Ей нет возврата. Рознь луне луна.

И вечность дважды не встречалась с ней же.

Когда зайдет – нет ничего взамен.

Упустишь – плачь о мире запредельном.

Или воспой, коль хочешь возыметь, —

и плачь о полнолунье самодельном.

В тот день через одиннадцать часов

явилась пеклом выпуклым средь сосен

и робкий круг, усопший средь лесов,

ей не знаком был, мало – что не сродствен.

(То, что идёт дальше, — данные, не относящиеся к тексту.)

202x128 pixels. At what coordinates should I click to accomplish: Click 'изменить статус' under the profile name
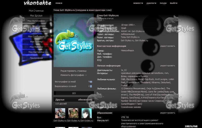[105, 19]
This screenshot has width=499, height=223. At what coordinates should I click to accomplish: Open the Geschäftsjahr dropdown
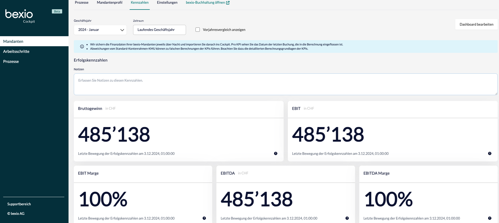(x=100, y=30)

К полуночи уменьшилась. Вдоль глаз

промчалась вместе с мраком занебесным.

Укрылась в мутных нетях. Предалась

не Пушкинским, а беспризорным бесам.

Безлунно и бесплодно дни текли.

Раб огрызался, обратиться если

с покорной просьбой. Где его стишки?

Не им судить о безымянном блеске.

О небе небу делают доклад.

Дай бездны им! А сами – там, в трясине

былого дня. Его луну догнать

в огне им будет легче, чем в корзине.

Вернусь туда, где и стою: в не-цвет.

Он осторожен и боится сглазу.

Что ты такое? – Сдержанный ответ

не всякий может видеть и не сразу.

Он – нелюдим, его не нарекли

эпитетом. О, пылкость междометья,

не восхваляй его и не груби

пугливому мгновенью междуцветья.

Вот-вот вспугнут. Расхожая лыжня

простёрта пред зарядкою заядлой.

В столь ранний час сюда тащусь лишь я.

Но что за холод! Что за род занятий!

Устала я. Мозг застлан синевой.

В одну лишь можно истину вглядеться:

тот ныне день, в который Симеон

спас смерть свою, когда узрел Младенца.

Приёмыш я иль вовсе сирота

со всех сторон глядящего пространства?

Склонись ко мне, о Ты, кто сорока

дней от роду мог упокоить старца.

Зов слышался… нет, просьба… нет, мольба…

Пришла! Но где была? Что с нею сталось?

Иль то усталость моего же лба,

восплывши в небо, надо мной смеялась?

Полулуна изнемогла без

полулуны. Где раздобыть вторую?

Молчи, я знаю, счетовод небес!

Твоя – при ней, я по своей горюю.

Но весело взбиралась я на холм.

Испуг сорочий ударял в трещотки.

И, пышущих здоровьем и грехом,

румяных лыжниц проносились щёки.

На понедельник Сретенье пришлось,

и нас не упасло от встреч никчемных.

Сосед спросил: «Как нынче вам спалось?»

Что расскажу я о моих ночевьях?

Со мной в соседях – старый господин.

Претерпевая этих мест унынье,

склоняет он матерьялизм седин

и в кушанье, и в бесполезность книги.